Another user stated that they borrowed a principal amount of 11,000 yuan from Zhongyuan CF through the Yidehua platform, and were charged 2,462.16 yuan in guarantee fees by Shenzhen Gongying Non-Financial Guarantee Company, with a total repayment amount of 14,943.96 yuan that has been settled.

However, the user emphasized that they did not receive any substantive guarantee services throughout the borrowing process, as the guarantor did not issue a guarantee letter or fulfill any performance guarantee obligations, and neither Zhongyuan CF nor the guarantee company could provide valid evidence of the guarantee service being implemented.

Compliance risks do not stop there.
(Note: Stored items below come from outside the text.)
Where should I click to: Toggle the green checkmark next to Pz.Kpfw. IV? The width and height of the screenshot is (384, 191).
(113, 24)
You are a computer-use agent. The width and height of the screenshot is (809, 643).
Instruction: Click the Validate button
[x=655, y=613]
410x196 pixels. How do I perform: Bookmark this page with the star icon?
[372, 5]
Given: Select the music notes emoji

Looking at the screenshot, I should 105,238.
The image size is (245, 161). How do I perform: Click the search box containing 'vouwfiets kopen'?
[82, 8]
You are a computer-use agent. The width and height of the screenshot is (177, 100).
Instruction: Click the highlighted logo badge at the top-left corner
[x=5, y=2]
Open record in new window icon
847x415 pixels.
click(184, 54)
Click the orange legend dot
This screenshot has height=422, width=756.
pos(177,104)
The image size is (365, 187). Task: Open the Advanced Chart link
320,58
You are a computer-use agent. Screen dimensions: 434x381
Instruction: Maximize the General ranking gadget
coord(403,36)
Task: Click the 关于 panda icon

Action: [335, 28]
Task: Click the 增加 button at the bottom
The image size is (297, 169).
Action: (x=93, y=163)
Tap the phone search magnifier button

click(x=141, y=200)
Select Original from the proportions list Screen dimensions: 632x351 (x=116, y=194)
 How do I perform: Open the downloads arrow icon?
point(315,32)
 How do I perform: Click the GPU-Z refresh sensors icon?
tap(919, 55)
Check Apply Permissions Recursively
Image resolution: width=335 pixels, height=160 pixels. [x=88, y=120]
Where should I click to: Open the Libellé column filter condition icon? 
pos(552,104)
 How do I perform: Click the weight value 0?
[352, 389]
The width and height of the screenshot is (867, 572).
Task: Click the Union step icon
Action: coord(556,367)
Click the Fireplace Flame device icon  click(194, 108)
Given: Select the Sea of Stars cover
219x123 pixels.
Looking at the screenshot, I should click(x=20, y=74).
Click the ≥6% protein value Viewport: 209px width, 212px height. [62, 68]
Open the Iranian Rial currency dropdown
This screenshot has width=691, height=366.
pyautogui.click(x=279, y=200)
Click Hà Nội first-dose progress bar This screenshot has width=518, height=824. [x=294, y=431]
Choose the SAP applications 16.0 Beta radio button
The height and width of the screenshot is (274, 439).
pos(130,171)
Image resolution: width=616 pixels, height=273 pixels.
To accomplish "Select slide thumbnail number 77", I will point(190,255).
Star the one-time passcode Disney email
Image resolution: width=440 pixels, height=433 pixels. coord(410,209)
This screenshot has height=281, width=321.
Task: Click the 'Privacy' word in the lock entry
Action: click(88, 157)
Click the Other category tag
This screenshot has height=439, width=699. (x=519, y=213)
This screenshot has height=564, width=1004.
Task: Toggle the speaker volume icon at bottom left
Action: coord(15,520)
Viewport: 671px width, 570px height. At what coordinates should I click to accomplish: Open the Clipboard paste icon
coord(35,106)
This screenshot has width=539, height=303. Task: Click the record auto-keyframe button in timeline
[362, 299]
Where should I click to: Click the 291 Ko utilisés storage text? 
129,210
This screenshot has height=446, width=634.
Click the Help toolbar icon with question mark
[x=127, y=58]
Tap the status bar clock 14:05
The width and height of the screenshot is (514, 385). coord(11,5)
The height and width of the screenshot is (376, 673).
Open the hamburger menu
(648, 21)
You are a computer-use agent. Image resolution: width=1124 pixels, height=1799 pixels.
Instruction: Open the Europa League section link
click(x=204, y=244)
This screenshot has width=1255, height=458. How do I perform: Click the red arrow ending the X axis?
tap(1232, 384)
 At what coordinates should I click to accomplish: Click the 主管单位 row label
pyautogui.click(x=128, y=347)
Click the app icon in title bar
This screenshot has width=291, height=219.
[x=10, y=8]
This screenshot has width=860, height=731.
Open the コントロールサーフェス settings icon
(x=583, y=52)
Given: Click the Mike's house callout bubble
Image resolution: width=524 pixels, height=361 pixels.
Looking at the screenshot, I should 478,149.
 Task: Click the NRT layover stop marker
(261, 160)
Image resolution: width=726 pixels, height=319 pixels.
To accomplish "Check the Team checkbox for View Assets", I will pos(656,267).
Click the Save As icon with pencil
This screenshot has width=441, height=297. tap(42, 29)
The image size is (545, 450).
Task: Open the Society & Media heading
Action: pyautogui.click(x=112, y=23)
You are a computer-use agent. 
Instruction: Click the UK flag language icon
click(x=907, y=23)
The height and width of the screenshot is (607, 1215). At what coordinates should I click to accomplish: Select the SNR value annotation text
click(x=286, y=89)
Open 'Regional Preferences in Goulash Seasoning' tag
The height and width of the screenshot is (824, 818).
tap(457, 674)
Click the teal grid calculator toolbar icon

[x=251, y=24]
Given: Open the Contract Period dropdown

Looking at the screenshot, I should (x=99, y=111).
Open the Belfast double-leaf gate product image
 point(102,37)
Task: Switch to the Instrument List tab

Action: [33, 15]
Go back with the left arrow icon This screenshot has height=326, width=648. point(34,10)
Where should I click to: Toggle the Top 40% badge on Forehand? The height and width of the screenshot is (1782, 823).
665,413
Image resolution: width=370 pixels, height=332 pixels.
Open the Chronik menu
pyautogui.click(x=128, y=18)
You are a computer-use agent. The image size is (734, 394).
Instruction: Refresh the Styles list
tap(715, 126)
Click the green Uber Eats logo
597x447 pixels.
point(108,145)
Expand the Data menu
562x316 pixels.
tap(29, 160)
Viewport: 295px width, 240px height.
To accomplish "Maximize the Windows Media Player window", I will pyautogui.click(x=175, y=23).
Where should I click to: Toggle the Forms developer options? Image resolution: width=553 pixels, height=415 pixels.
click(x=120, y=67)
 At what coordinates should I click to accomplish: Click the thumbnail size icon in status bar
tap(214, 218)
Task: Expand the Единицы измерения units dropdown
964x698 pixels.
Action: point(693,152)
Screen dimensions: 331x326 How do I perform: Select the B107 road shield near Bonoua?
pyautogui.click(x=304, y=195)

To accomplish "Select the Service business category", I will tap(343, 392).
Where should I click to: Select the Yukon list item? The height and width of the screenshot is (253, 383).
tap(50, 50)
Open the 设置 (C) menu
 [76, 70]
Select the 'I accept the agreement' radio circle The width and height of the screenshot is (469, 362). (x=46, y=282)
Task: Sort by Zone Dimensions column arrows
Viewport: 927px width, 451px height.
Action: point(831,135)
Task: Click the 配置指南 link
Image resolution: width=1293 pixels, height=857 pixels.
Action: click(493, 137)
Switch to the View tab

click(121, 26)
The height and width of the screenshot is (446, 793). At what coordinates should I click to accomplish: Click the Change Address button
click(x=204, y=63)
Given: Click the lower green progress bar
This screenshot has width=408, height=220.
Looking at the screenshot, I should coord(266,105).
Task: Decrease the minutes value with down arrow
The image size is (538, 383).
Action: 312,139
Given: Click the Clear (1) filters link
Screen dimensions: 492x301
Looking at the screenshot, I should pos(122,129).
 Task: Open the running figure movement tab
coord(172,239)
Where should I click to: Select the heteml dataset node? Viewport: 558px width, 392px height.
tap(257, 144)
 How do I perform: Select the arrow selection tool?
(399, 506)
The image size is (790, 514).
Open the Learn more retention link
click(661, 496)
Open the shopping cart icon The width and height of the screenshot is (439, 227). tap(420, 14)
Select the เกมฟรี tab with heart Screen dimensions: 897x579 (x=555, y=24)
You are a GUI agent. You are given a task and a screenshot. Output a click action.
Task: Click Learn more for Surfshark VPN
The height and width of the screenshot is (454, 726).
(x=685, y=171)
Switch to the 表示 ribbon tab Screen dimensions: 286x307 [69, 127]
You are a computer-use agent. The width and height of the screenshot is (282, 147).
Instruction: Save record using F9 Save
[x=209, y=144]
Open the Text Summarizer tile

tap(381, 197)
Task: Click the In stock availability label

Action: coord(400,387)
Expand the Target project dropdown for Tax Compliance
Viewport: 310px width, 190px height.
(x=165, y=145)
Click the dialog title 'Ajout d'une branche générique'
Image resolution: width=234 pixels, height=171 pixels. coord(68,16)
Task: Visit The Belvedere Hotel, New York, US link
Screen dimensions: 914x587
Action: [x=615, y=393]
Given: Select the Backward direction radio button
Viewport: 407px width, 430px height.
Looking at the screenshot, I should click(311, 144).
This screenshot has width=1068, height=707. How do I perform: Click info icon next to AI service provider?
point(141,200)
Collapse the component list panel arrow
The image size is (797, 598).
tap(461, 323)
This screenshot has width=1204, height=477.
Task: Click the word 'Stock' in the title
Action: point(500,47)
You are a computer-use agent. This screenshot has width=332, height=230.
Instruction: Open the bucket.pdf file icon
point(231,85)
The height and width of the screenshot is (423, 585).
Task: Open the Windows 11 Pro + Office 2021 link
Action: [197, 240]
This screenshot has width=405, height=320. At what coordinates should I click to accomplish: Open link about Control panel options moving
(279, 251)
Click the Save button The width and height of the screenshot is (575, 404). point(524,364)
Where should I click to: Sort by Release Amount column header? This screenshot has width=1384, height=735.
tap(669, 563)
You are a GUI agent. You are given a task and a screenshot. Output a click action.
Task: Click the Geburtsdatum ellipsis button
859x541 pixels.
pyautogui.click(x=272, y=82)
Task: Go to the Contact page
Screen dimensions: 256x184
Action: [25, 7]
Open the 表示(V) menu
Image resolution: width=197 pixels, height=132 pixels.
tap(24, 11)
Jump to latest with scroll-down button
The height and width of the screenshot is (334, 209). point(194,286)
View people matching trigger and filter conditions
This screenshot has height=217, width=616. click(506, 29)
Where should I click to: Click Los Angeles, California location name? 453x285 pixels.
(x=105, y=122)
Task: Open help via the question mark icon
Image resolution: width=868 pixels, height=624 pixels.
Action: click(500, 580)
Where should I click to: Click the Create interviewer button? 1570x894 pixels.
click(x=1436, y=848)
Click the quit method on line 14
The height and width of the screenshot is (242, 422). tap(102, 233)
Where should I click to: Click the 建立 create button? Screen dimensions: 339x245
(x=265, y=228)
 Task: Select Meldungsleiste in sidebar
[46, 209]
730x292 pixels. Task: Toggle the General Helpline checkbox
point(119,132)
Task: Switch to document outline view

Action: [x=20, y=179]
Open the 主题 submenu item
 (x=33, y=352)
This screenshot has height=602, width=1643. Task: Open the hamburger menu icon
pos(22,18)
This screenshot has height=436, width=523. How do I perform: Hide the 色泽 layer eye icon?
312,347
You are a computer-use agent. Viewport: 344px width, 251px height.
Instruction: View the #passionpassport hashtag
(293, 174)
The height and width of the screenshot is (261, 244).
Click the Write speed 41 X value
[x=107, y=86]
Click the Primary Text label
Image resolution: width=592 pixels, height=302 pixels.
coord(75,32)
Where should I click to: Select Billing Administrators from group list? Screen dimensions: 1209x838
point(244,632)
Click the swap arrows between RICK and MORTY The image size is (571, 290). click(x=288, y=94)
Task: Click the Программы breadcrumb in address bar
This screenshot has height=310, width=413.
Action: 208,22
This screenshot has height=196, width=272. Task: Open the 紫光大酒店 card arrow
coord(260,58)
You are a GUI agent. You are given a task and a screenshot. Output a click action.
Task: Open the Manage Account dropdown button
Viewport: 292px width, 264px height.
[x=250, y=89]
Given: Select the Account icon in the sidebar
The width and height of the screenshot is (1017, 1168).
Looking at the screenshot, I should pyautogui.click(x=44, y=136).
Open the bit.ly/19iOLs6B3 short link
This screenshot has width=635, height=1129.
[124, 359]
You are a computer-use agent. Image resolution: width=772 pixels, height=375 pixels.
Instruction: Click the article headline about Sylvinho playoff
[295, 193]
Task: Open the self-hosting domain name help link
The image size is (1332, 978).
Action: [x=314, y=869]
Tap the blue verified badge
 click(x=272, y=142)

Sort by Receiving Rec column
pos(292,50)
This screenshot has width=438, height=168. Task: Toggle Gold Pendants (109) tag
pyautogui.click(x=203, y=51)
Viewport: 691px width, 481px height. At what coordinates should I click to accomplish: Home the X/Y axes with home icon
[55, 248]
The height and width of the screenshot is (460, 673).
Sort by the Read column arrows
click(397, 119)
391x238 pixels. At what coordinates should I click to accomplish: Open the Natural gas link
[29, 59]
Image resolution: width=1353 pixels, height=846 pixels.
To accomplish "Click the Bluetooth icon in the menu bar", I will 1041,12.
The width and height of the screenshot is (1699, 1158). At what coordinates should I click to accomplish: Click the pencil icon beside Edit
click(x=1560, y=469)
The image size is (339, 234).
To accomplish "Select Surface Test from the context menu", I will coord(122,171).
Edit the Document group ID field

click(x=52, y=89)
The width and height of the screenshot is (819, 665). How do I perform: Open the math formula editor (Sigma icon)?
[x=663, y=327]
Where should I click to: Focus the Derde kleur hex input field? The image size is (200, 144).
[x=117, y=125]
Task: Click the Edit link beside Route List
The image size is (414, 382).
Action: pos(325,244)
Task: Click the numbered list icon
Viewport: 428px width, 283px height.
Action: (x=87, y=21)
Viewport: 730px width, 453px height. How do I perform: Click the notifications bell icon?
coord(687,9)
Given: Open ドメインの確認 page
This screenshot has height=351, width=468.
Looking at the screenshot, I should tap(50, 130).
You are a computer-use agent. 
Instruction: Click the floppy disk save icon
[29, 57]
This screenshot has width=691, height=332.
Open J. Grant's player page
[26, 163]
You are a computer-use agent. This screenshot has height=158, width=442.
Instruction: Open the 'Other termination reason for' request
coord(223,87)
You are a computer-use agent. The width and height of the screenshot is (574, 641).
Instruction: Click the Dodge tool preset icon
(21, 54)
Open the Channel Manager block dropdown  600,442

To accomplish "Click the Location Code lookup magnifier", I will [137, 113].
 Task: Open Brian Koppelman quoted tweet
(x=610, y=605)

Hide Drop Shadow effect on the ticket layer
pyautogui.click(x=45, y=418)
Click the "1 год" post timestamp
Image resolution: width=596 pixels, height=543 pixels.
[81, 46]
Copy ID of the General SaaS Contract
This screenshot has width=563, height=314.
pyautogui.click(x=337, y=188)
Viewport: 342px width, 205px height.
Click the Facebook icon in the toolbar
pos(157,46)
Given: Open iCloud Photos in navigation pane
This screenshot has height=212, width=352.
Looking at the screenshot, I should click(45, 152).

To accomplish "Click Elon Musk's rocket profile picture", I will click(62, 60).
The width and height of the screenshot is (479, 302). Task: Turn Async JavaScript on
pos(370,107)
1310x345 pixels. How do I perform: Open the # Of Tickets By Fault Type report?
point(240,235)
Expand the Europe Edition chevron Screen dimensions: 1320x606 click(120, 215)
According to the Tianyancha App, in January 2026, the People’s Bank of China Henan Branch issued an administrative penalty decision against Zhongyuan CF for “violating regulations on the collection, provision, inquiry, and management of credit information,” imposing a fine of 756,000 yuan. This penalty further exposes the company’s weak links in compliance management and serves as a wake-up call for the entire industry.

Facing the triple pressure of tightening regulatory compliance, narrowing profit margins, and liquidity management challenges, Zhongyuan CF must bid farewell to its reliance on the “traffic dependence + credit arbitrage” path and shift towards a high-quality development model characterized by independent customer acquisition, clear pricing, compliant risk control, and steady liquidity management. This requires the company to strengthen the construction of self-operated channels and enhance its customer acquisition capabilities; optimize the interest fee structure to ensure transparency and compliance; improve the risk control system to reduce the non-performing rate; and enhance liquidity management to ensure the stability of the capital chain.

Zhongyuan CF should establish and improve its compliance management system, strengthen the admission review and dynamic supervision of cooperative institutions, and ensure that business operations are compliant. At the same time, the company should enhance the protection and management of user information to prevent leaks and misuse. In terms of guarantee business, the company should strictly review the qualifications and credibility of guarantee institutions to ensure the substance and effectiveness of guarantee services.

Currently, Zhongyuan CF’s business is concentrated in the Central Plains region, with slow national expansion. Under the new loan facilitation regulations, online traffic is concentrating among large companies, highlighting the company’s shortcomings in national customer acquisition capabilities. Therefore, Zhongyuan CF should actively expand into the national market and enhance its brand awareness and influence through a combination of online and offline approaches. Furthermore, the company should strengthen cooperation and communication with leading platforms, learning from advanced experiences and technological methods to enhance its competitiveness.

In the context of challenges faced by traditional loan facilitation businesses, Zhongyuan CF should actively explore new business models and growth points. For example, the company can enhance off-balance-sheet loan facilitation business by combining technology output with financial service innovation; or expand business areas and profit channels through cross-industry cooperation and resource integration. These innovative measures will help the company break the constraints of traditional business models and achieve sustainable development.

As a member of the licensed consumer finance industry, Zhongyuan CF’s development history and challenges are representative. Against the backdrop of tightening regulatory compliance, narrowing profit margins, and liquidity management pressures, the company must firmly resolve to transform and shift from traffic dependence to independent growth, continuously enhancing its competitiveness and sustainable development capabilities through strengthened compliance management, national market expansion, and innovative business models. Only in this way can Zhongyuan CF maintain its position in the fierce market competition and achieve long-term development.